Дэн щелкнул дверцей машины и уехал. А я остался стоять под дождем. За потоками воды кокетливо мелькнул желтый дипломатический номер автомобиля.
Бог ты мой! Как они все мне надоели! Со всеми своими загадками, проклятиями фараонов, туманными угрозами и смутными намеками! Бритоголовый Дима, зеленый от страха профессор Толкунов, консул, который предлагает мне долю, но при этом не удосуживается объяснить, в чем именно. Ну зачем мне одному столько везухи сразу, а?
Хватит, решил я, закурив сигарету и малость отдышавшись. Пойду на работу, прильну к незамутненным источникам реальной жизни. Выпью джина с девчонками, напишу хороший разоблачительный репортаж, куплю в буфете порцию замечательных польских миног. Буду вести простую и естественную жизнь. Без экзотики.
Я зло через плечо поглядел на дацан. А все эти ламы-перевоплощенцы, убитые китайцы, которые, оказывается, вели игру не в той команде, монахи-официанты с растатуированными руками — вся эта компания пусть отправляется на хрен. Или даже куда-нибудь еще дальше. Вот так.
Однако, как оказалось, все было совсем не так просто.
— Стогов!
Из-за шума дождя я почти не расслышал этот голос. А расслышав, не поверил. Однако подсознательно среагировал, обернулся и… Сигарета чуть не выпала у меня из руки. Опять! Ну сколько можно? У ограды монастыря стояла Анжелика. Та самая Анжелика, каждое появление которой в моей жизни означало новый виток неприятностей. Та-самая-черт-бы-ее-побрал-блондинка-Анжелика.
Первое, что я сделал, — это огляделся по сторонам. Когда я видел эту девушку впервые, в баре застрелили китайца. Во время второго рандеву дубинкой по голове получил уже я сам. Что теперь? Она взорвет монастырь? Или, не мудрствуя лукаво, просто расстреляет меня из автомата?
Впрочем, на этот раз она, похоже, действительно была одна. Тоже неплохо, подумал я. Очень-очень неплохо. Вот уж сейчас-то я ее порасспрошу. Ох, как я ее расспрошу! Пусть только попробует не ответить мне хоть на один из накопившихся вопросов! Сейчас я все узнаю… Твою мать!
— Хм. Привет, красотка. — Я подошел поближе. — Что-то давненько не было тебя видно. Я уж начал бояться, что остаток жизни придется провести спокойно и без приключений.
— Ты не рад меня видеть? — близоруко щурясь, спросила Анжелика.
— Как не рад? Очень даже рад. Столько времени прошло, а голову мне так никто и не проломил. Уж теперь-то, надеюсь, дела пойдут, а?

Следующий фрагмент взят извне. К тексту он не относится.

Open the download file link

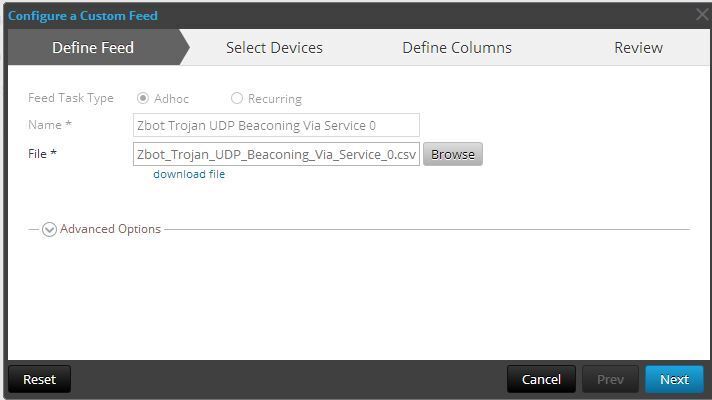(x=189, y=174)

— Все острр… остришь… Кр-р-расавчик…
Только тут я наконец понял. Вернее, даже не понял, а почувствовал. Анжелика была пьяна. Не просто пьяна, а, что называется, вдрабадан. И к ограде она прислонилась по единственной причине — чтобы не упасть. Куда-нибудь прямо в лужу.
Она шатнулась, попыталась сделать шаг мне навстречу и буквально рухнула мне на руки. Мягкими детскими ладошками она гладила мне лицо и повторяла всего одну фразу:
— Стогов… Стогов… Хороший мой… Милый… Увези меня отсюда, увези, пожалуйста… Куда угодно… Стогов…
«Этого мне только и не хватало», — подумал я.
11
Анжелику я отвез к себе. Оставлять ее в таком состоянии на улице было бы, пожалуй что, бесчеловечно.
«Ох и пожалею я об этом своем гуманизме», — думал я, втискивая ее на заднее сиденье такси. Дотащил ее, совсем уже расклеившуюся, до своего четвертого этажа, уложил на диван, укрыл пледом и на той же машине отправился в редакцию.